I was going to post earlier, but I got sidetracked. It was pretty earlier so Nino and I went for a walk and hooked up with a friend. Then I hauled some wood in before it rained. Then I did a few other chores, then went to visit my neighbors.
Interesting. I was just talking to someone earlier today about how the current state that we're in can be compared to the Great Depression that my grandparents and my parents talked about. I noted that what was different then is that people knew who they were dealing with and people looked out for each other. Now it's all run by commercial conglomerates that don't know any of us from a fruit fly - you don't pay, you're screwed. I mentioned that people could get a job for a day doing anything without having to go through 10 interviews, testing and background checks, and then get paid at the end of the day. As we talked, I thought particularly of my Grandma who took in sewing and cleaned people's houses.

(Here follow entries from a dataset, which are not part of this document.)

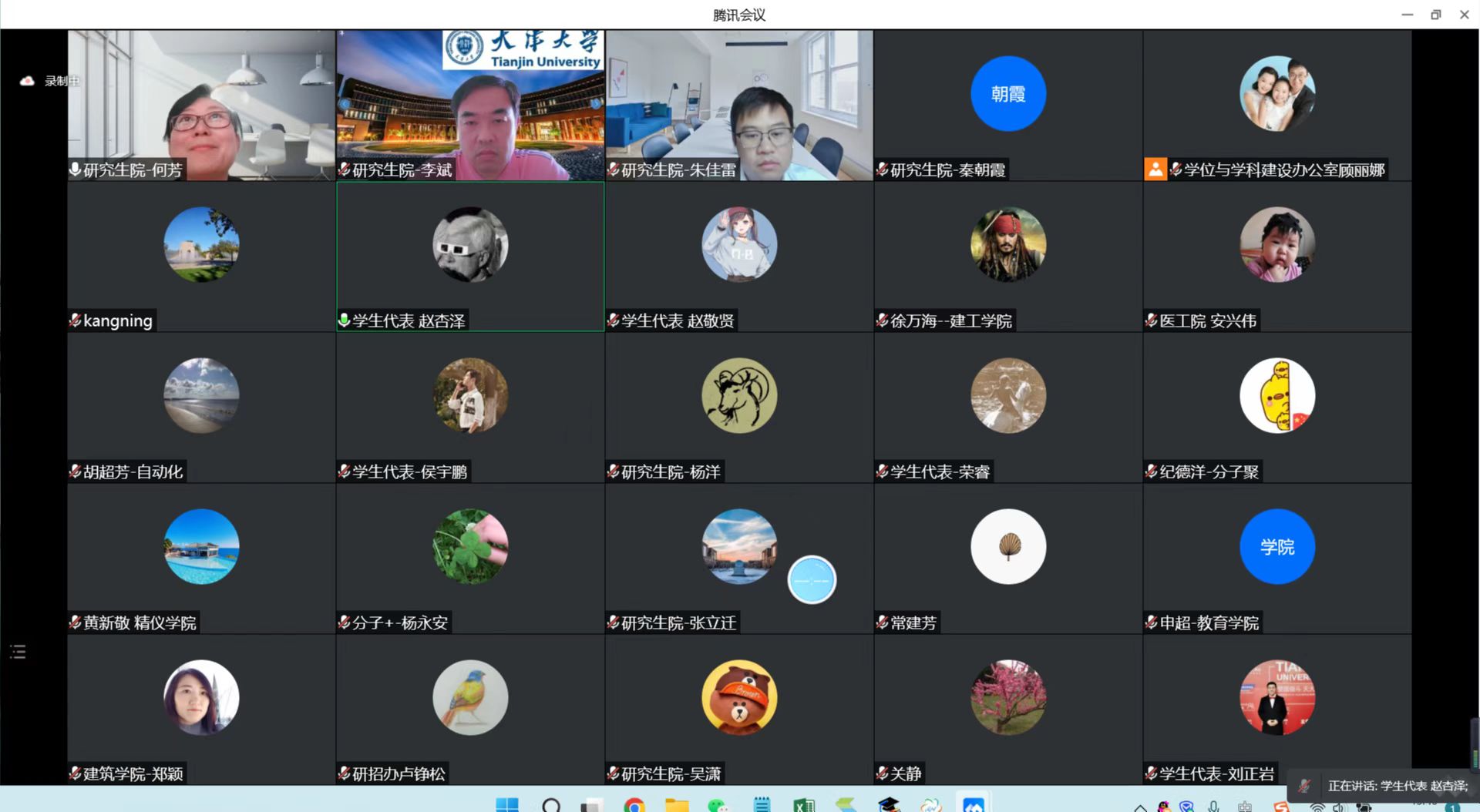Open the list icon on left edge
1480x812 pixels.
tap(18, 653)
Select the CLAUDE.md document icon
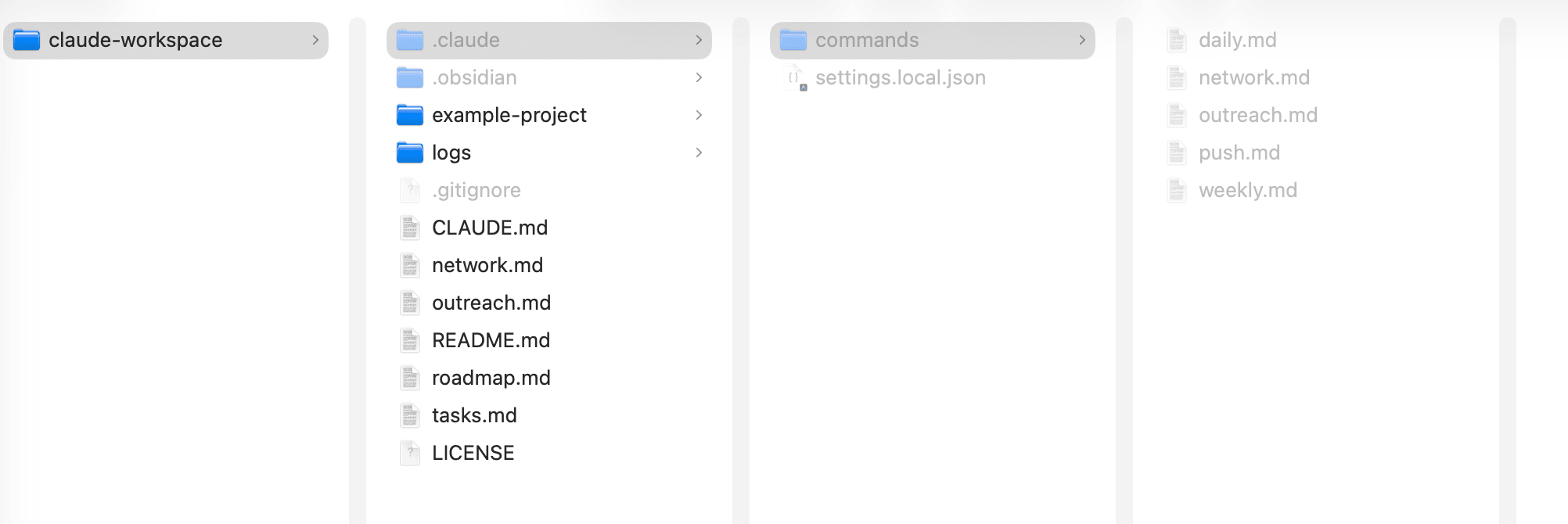 point(409,228)
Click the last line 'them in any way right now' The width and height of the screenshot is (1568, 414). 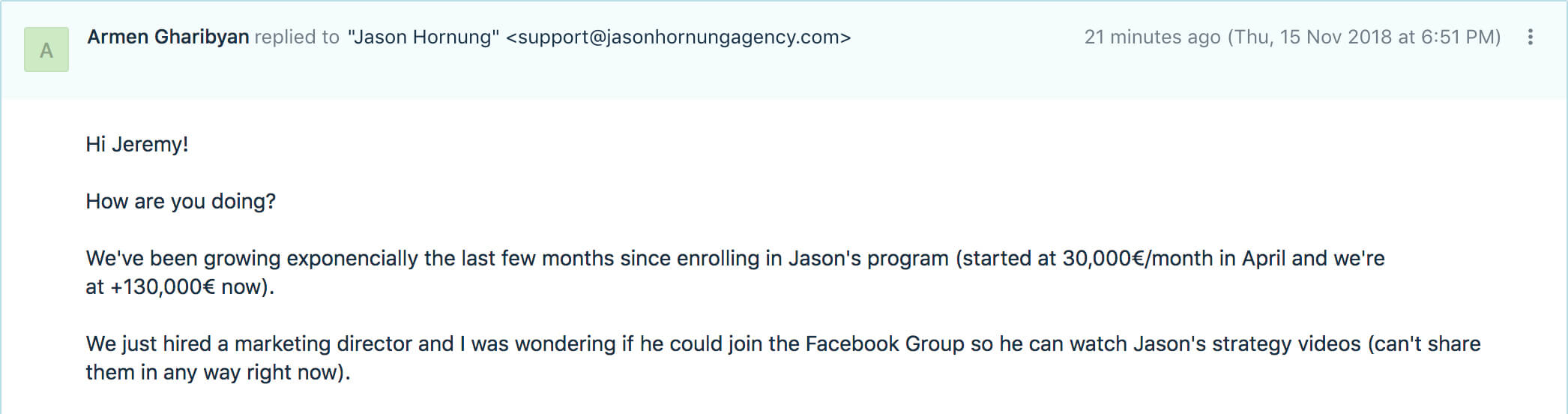click(217, 372)
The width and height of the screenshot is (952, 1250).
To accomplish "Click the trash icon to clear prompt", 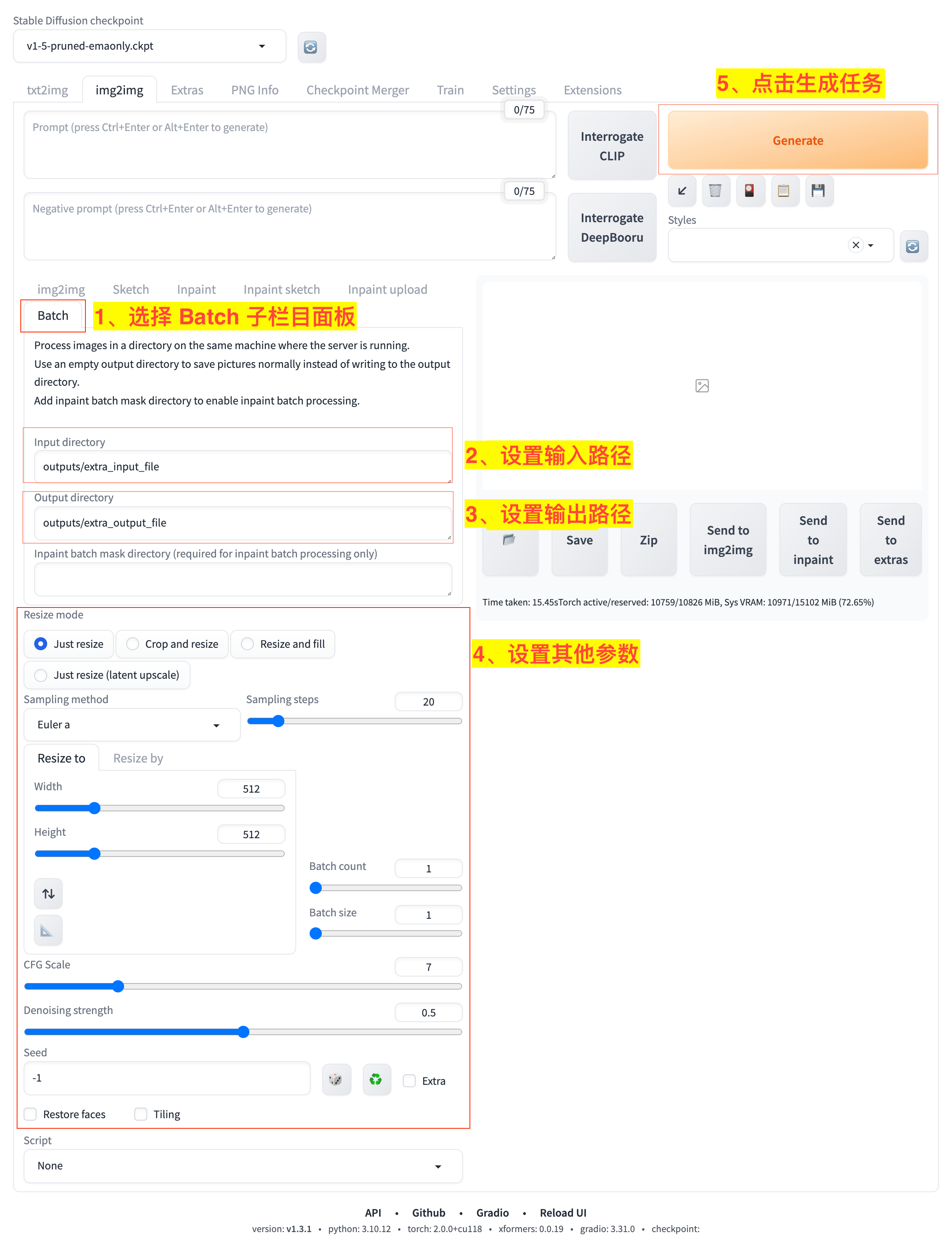I will click(715, 191).
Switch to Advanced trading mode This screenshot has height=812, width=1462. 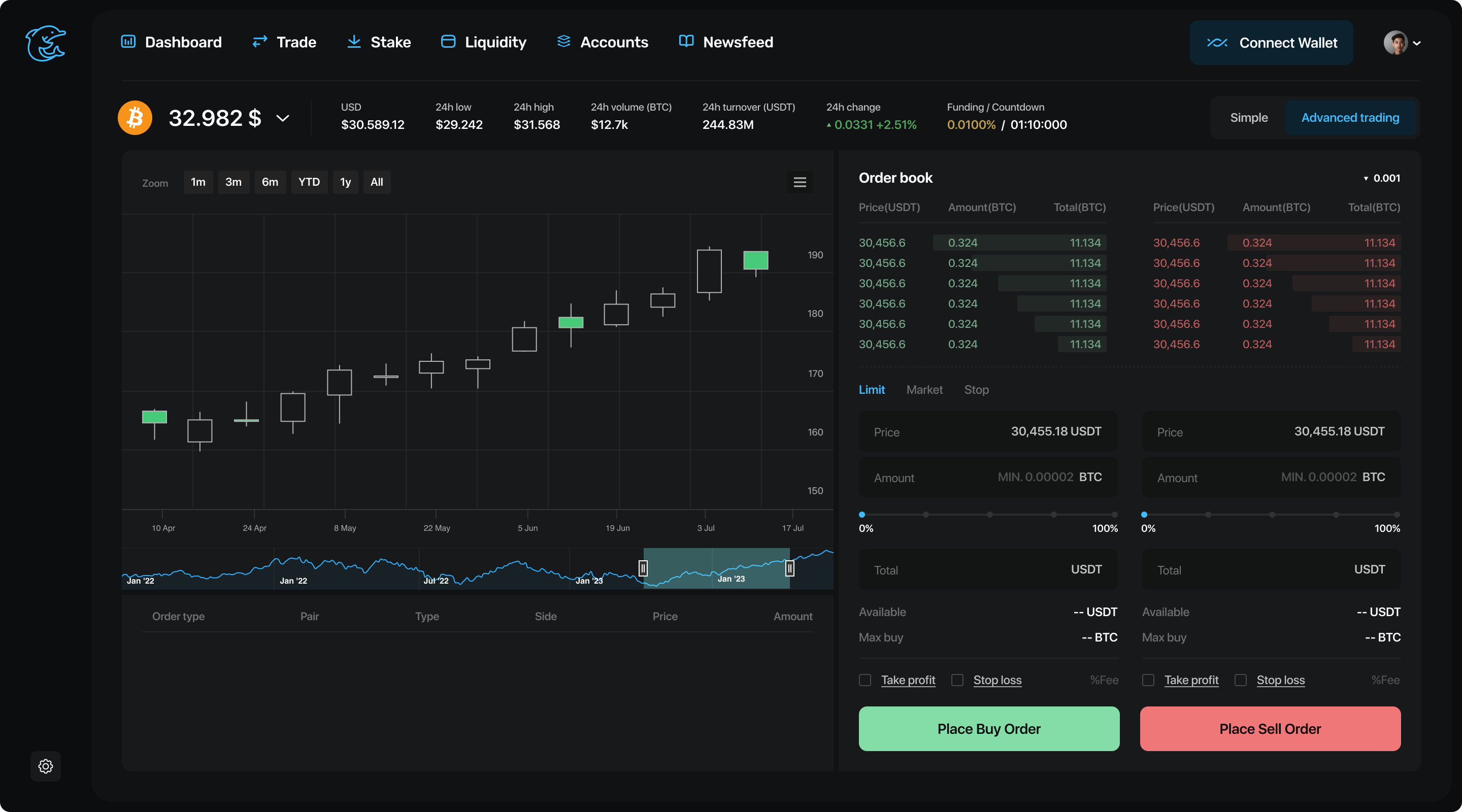[1351, 117]
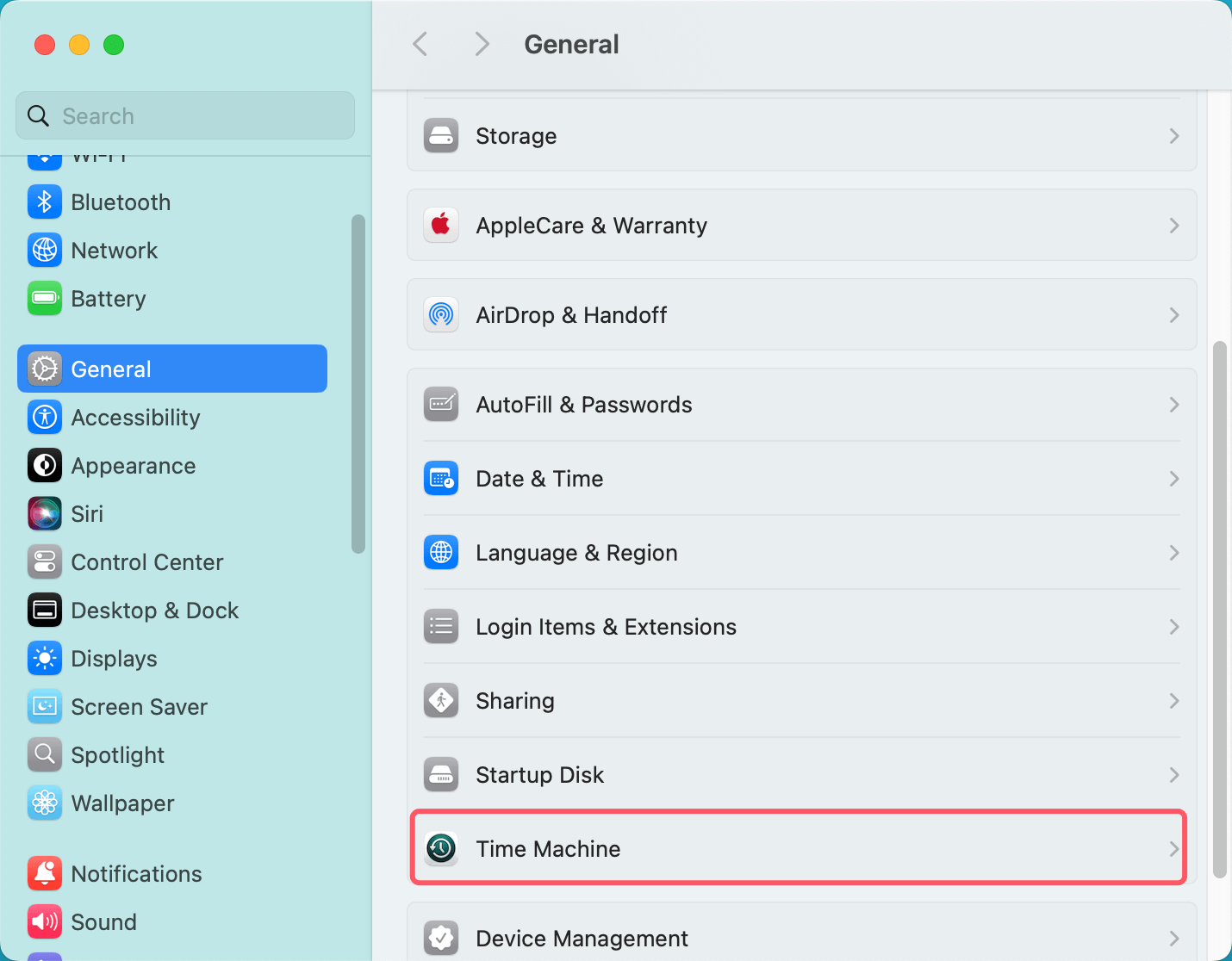Image resolution: width=1232 pixels, height=961 pixels.
Task: Click the AirDrop & Handoff icon
Action: (x=440, y=314)
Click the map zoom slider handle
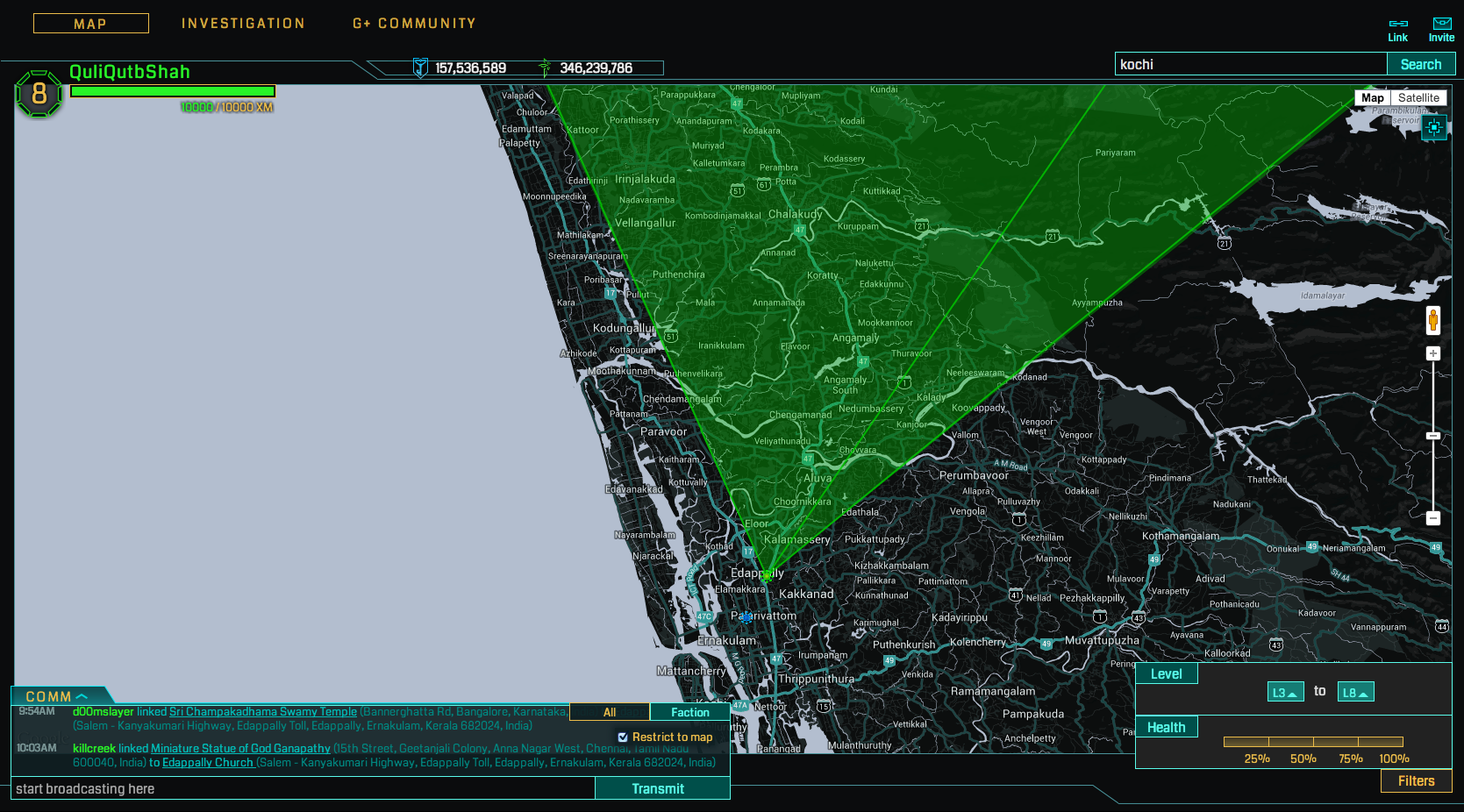The width and height of the screenshot is (1464, 812). 1433,436
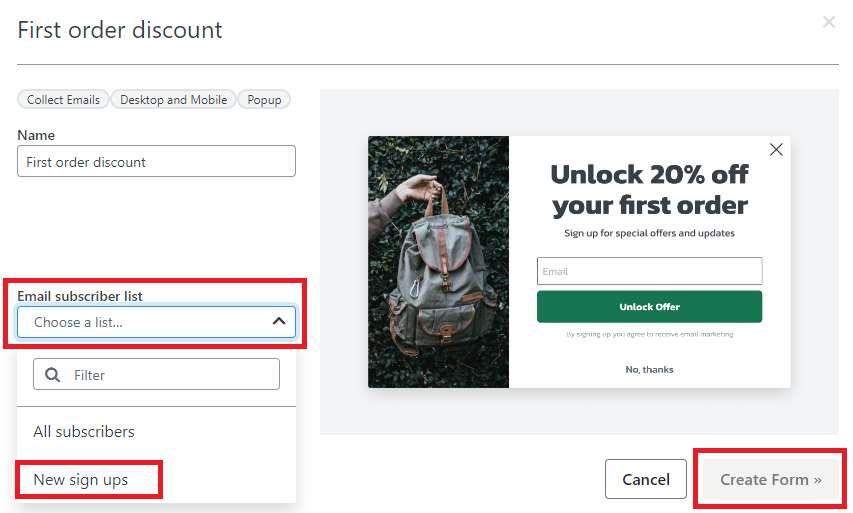Click the email marketing disclaimer text

click(x=649, y=334)
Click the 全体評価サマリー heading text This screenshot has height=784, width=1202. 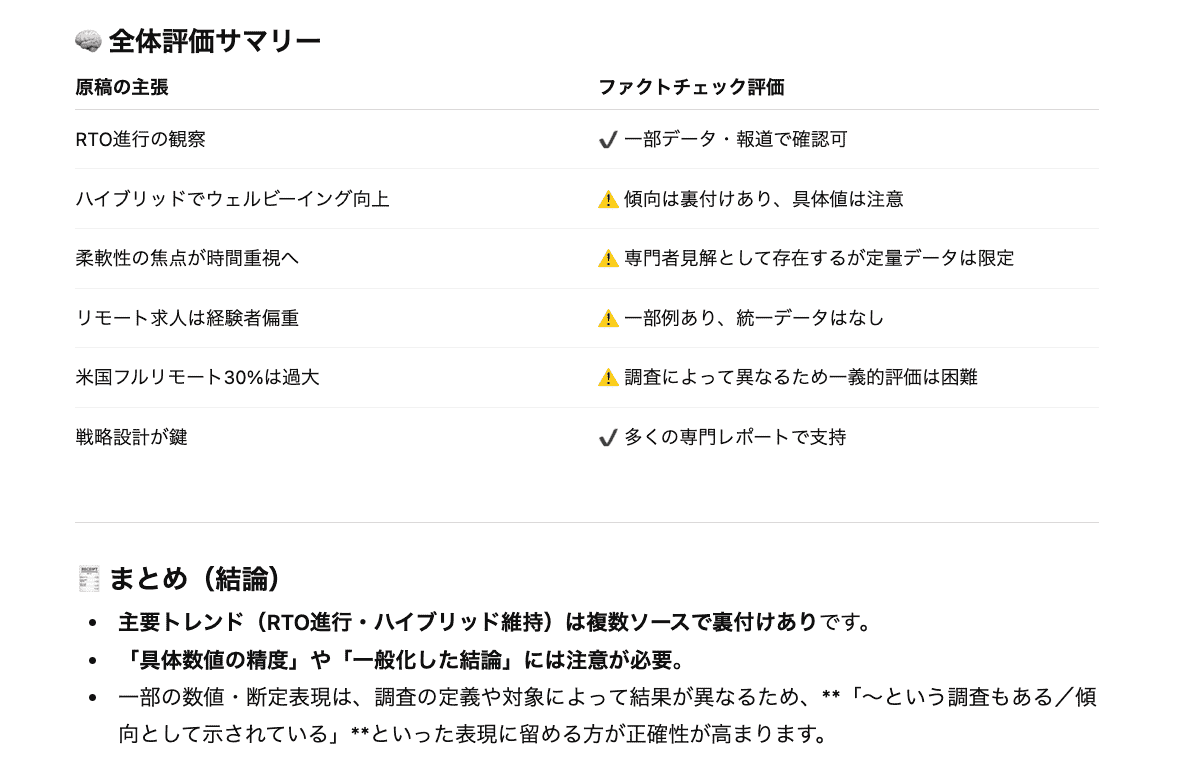coord(215,41)
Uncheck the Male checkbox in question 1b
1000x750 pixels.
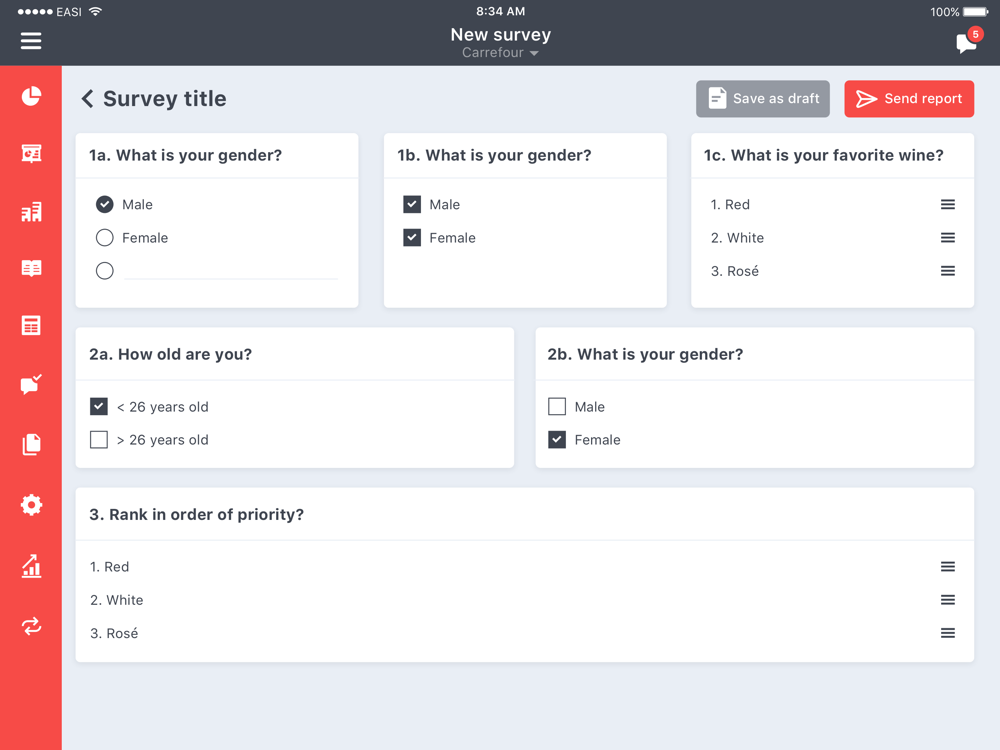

My neighbor asked me if I would hem her husband's pants. While I pride myself on being a decent seamstress, I've never really done that kind of work before. But, why not?! So I did it. When I brought the finished product over, she mentioned that her sister's husband also needed some pants mended. You just never know. Not that this pays the rent, by any stretch, but it's better than nothing at all. It keeps me feeling industrious at the very least. Plus, I felt my Grandma hovering somewhere near and could hear her saying, "Nuh. How 'bout dat?!" While I'd like nothing better than to emulate my Grandma, it always takes me a little by surprise when I do, when I accomplish something that I know was a result of her influence on me.
I recall all the times in my youth that I'd ask her to fix something for me... mend a zipper, hem a skirt, alter a shirt... and my Mom used to save all the family mending if she knew Grandma was coming to visit. The woman, along with so many other unlauded abilities, was such a skilled needle worker. I used to be so envious of the way she'd sew by hand, without even seeming to concentrate much, and her stitches were perfect. She could mend almost anything.
I don't think Grandma was ever aware that she was teaching me, except for the time I asked her to teach me how to cook Hungarian. The rest of the time, she was just being. I know if I could sit with her today and point out all of the lessons and skills that she passed to me, she'd be utterly humble about it. She'd pass it all off with a wave and use her classic, "Oh... vell...."
I wonder what we teach others without knowing. I wonder what we give each other just by being. We don't always get to know, but it's worth being aware and vigilant, don't you think? I do.